[[ Data provided open ]]

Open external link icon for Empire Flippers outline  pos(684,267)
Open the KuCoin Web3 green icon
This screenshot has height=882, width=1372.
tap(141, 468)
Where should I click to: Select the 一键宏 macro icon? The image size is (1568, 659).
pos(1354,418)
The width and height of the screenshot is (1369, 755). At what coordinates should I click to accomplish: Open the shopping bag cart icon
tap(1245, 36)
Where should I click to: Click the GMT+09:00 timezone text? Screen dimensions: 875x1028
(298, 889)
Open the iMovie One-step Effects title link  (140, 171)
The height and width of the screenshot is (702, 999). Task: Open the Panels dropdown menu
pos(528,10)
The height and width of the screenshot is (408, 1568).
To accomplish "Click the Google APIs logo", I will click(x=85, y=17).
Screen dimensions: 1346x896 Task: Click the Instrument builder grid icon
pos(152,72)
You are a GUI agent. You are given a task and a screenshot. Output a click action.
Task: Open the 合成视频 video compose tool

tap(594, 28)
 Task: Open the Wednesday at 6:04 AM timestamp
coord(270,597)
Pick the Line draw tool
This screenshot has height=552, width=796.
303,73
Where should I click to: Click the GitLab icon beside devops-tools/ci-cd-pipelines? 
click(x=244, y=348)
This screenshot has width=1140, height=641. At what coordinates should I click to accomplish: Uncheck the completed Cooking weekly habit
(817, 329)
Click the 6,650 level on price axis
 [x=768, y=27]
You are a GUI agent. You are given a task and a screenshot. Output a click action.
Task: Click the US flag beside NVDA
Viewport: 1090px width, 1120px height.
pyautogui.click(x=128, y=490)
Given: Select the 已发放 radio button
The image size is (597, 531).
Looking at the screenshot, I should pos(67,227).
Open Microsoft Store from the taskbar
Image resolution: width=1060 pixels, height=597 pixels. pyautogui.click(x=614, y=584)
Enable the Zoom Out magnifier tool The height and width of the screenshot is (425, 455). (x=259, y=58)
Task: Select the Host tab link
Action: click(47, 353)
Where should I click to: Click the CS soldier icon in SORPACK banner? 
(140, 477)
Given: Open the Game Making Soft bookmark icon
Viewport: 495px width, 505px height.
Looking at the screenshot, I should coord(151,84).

[[ Data provided closed ]]

Your instructions >>
Beginning with the first line of the listing above, please write out every line exactly until you reach the line that contains "The height and width of the screenshot is (408, 1568).", and include that one too.

Solved exercise >>
Open external link icon for Empire Flippers outline  pos(684,267)
Open the KuCoin Web3 green icon
This screenshot has height=882, width=1372.
tap(141, 468)
Where should I click to: Select the 一键宏 macro icon? The image size is (1568, 659).
pos(1354,418)
The width and height of the screenshot is (1369, 755). At what coordinates should I click to accomplish: Open the shopping bag cart icon
tap(1245, 36)
Where should I click to: Click the GMT+09:00 timezone text? Screen dimensions: 875x1028
(298, 889)
Open the iMovie One-step Effects title link  (140, 171)
The height and width of the screenshot is (702, 999). Task: Open the Panels dropdown menu
pos(528,10)
The height and width of the screenshot is (408, 1568).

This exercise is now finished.